In the next part of the series, the protection of webservers is explained. In this example I use Apache HTTPd webserver. Similar configurations are also available for e.g. nginx. There are various reasons for protecting the webserver itself (webapplications installed will be described in on of the next posts). Attackers are e.g. scanning the server for vulnariblties or try to attack the server using invalid input.
HTTPd authorization failures
Overview
In case the pages are accessed without authorization, web servers can log failure messages like HTTP_UNAUTHORIZED, HTTP_METHOD_NOT_ALLOWED or HTTP_FORBIDDEN. Frequent error messages from the same URL can indicate an attacker trying to find a possibility to fool the web server. A typical error message could look like the following:
[auth_basic:error] [pid 1234] [client xxx.xxx.xxx.xxx] AH01617: user test123: authentication failure for "/test/file.html": Password Mismatch, referer: https://example.org/test/file.html
This can be handled using the apache-auth filter
Configuration
[apache-auth] port = http,https logpath = %(apache_error_log)s enabled = true
Overflow attacks
Overview
By sending invalid data, attackers can try to break into the server or the application running on it. An example log entry can look like the following:
[error] [client xxx.xxx.xxx.xxx] Invalid method in request \x80g\x01\x03\x01
In this case this someone or something tried to access a https page (e.g. port 443) using unencrypted connection, which would be usually handled via port 80.
Configuration
port = http,https logpath = %(apache_error_log)s maxretry = 2 enabled = true
Using of ModSecurity
Overview
ModSecurity is an OpenSource WebApplication Firewall which is available for different webservers including Apache HTTPd. Using configurable rules it identifies invalid application behaviour and blocks it. The also free available core rule set targets OWASP best practice and rules. ModSecurity needs to be configured and loaded – which I do not describe in this post. An example error entry could look like as follows:
TBD
Configuration
[apache-modsecurity] enabled = true port = http,https logpath = %(apache_error_log)s maxretry = 2
Shellshock
Overview
The Shellshock attack is one of the most serve attacks discovered in the recent past, allowing attackes to use vulnarable versions of bash to execute arbirariy commands – which can gain the attacker access rights to the sever. A good explanation on how the Shellshock attack works, can be found here.

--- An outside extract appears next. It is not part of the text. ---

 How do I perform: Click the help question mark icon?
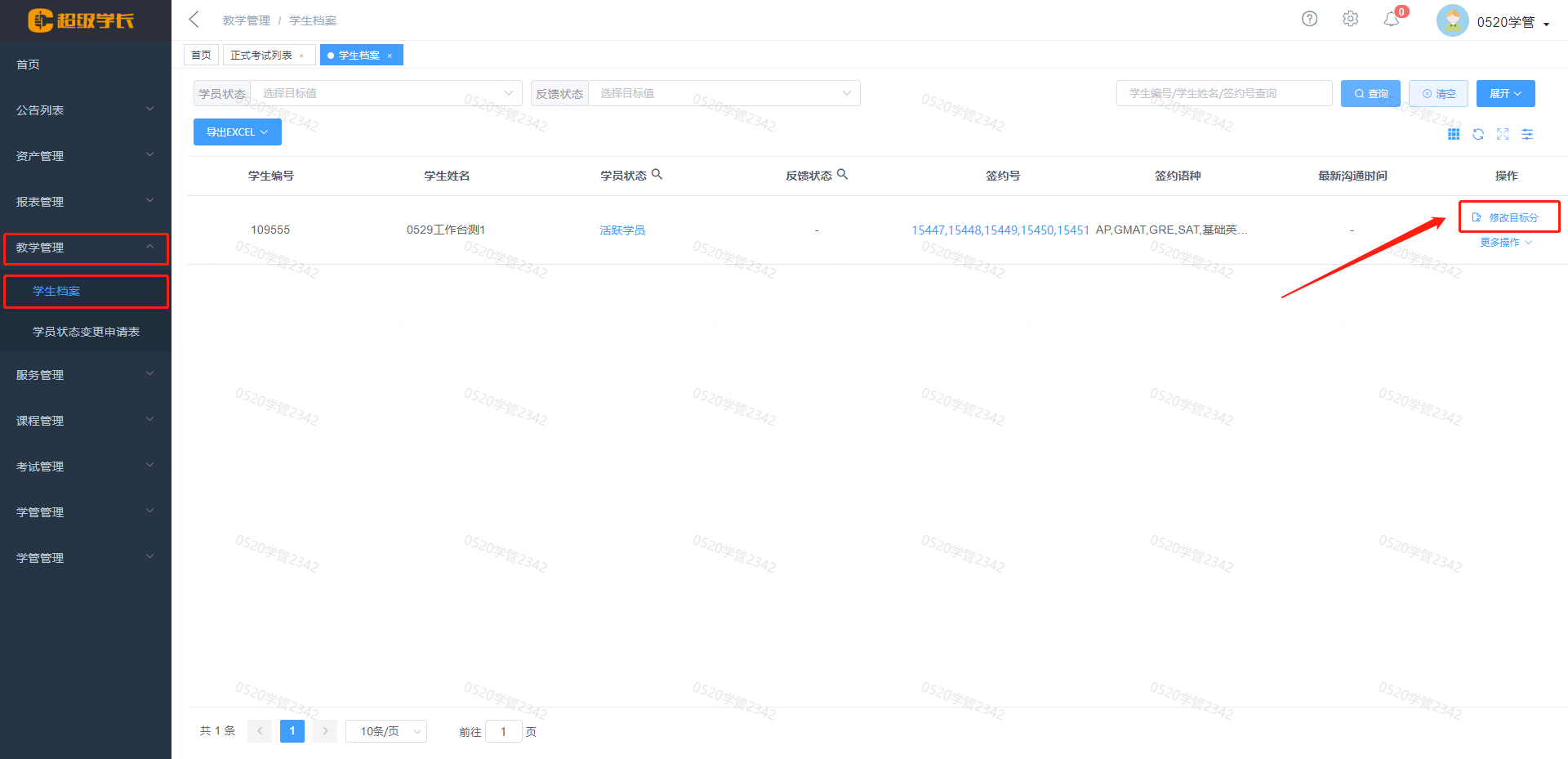click(1309, 19)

A typical log entry could look like as follows:
TBD
Configuration
[apache-shellshock] enabled = true port = http,https logpath = %(apache_error_log)s maxretry = 1
Blocking unwanted bots
Overview
Some bots will visit your site crawling your content but they are known to crawl it to e.g. retrieve email addresses for spamming etc. Fail2ban maintains a list of bots marked as “bad” so you can easily restrict their access to your page.
Configuration
[apache-badbots] enabled = true port = http,https logpath = %(apache_access_log)s bantime = 172800 maxretry = 1
In this case the bandtime is set to 48h / 2days instead of the standard time of 24h / 1d as described in the basic configuration.
fake Google bots
Overview
Some bots pretend to be a Google bot, but the are not. On the one hand these bots try to hide there real identify what a “good” bot would not do. On the other hand some webapplications handle requests from Google differntly to e.g. give more access then a normal user would have. A typical log entry can look like as follows:
xxx.xxx.xxx.xxx - - [<date>] "GET /index.php HTTP/1.1" 404 5490 "-" "Mozilla/5.0 \(compatible\; Googlebot/2.1\; +http://www.google.com/bot.html\)"
Configuration
[apache-fakegooglebot] port = http,https logpath = %(apache_access_log)s maxretry = 1 ignorecommand = %(ignorecommands_dir)s/apache-fakegooglebot <ip> enabled = true
If activated, the filter handles each bot which pretends to be a Google bot as fake. To be able to allow the real Google bots to index the page, it calls the script /etc/fail2ban/filter.d/ignorecommands/apache-fakegooglebot executing a hostname resolution for the IP found in the log file. All Google bots belong to the domain “googlebot.com” – if this does not match, the found IP is a fake Google bot. Otherwise it is valid one and the IP is ignored and not banned.